The recent progress in metagenomics nowadays allows the sequencing of entire microbial communities and reconstruction of MAGs in silico; thus, providing access to hitherto unknown genomes of unculturable organisms. The annotation of these genomes is key to many downstream analyses, such as metabolic pathway predictions. However, the annotation of these genomes via reference genomes or taxonomically targeted databases becomes difficult or even impossible for rare or unknown species that are covered poorly or not at all by public databases. To improve the annotation of these genomes, we implemented an additional annotation step. We demonstrated that Bakta is able to annotate large proportions of many MAGs’ protein sequences and outperforms other annotation software tools.

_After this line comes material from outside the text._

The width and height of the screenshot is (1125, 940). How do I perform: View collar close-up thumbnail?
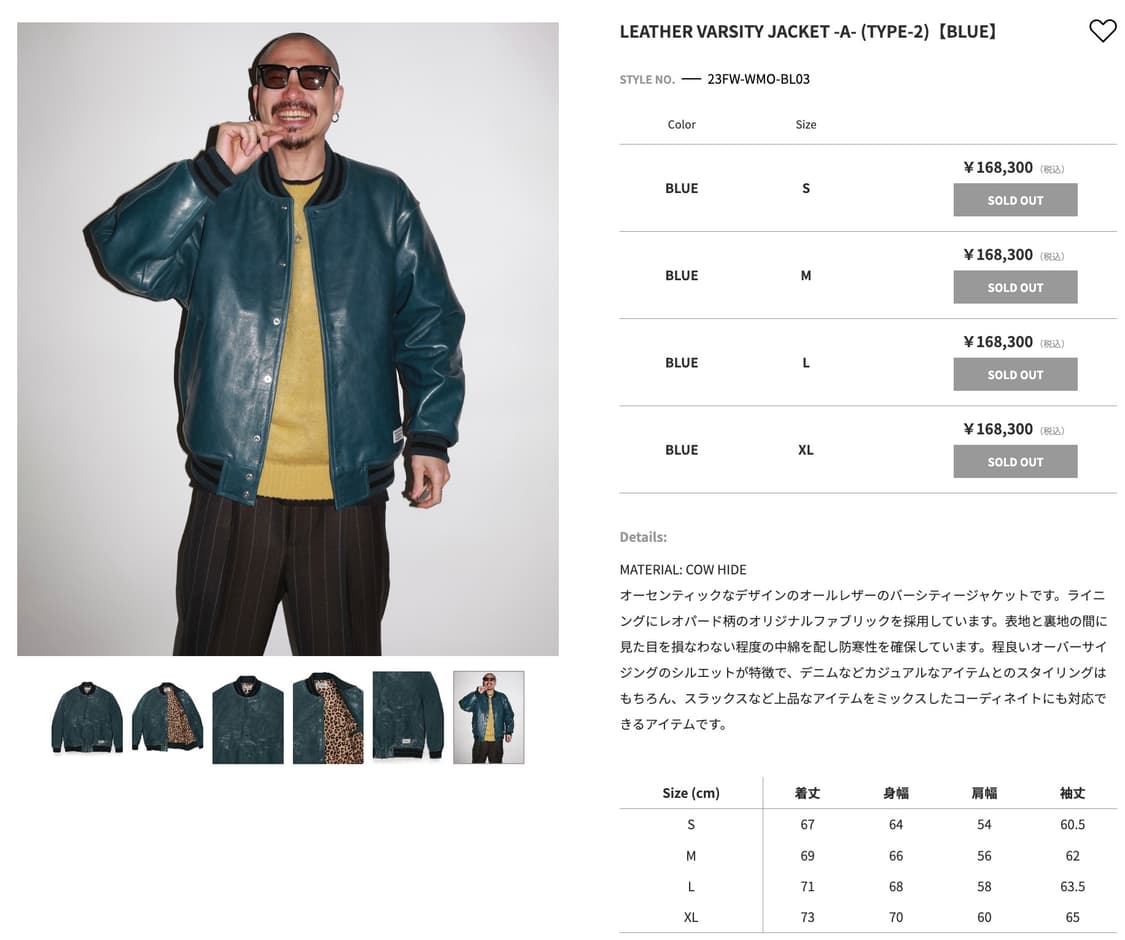pyautogui.click(x=248, y=718)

In conclusion, we have developed the new command-line software tool Bakta, and we demonstrated that it improves on existing rapid annotation tools for bacterial genomes in various ways: (i) Bakta outperforms existing tools in terms of functional annotation of CDSs over a broad taxonomic range of both known and unknown species; (ii) Bakta is able to detect and annotate small proteins that are not predicted by contemporary de novo gene prediction tools, for instance Prodigal [15] and MetaGeneAnnotator [14]; (iii) Bakta precisely identifies publicly known protein sequences and assigns stable database identifiers from RefSeq [16] and UniProt [17]; (iv) Bakta’s functional annotation workflow is accelerated by a new AFSI approach; (v) Bakta takes advantage of sequence metadata to improve the structural prediction of CDSs; (vi) Bakta provides equivalent or more comprehensive annotations of CDSs with functional categories, i.e. COG categories, EC numbers and GO terms. Therefore, we consider Bakta as a useful and valuable novel tool for the comprehensive and timely annotation of bacterial genomes, even on standard consumer hardware. In addition, we have developed a user-friendly web version providing interactive visualizations taking advantage of a highly scalable cloud-based backend.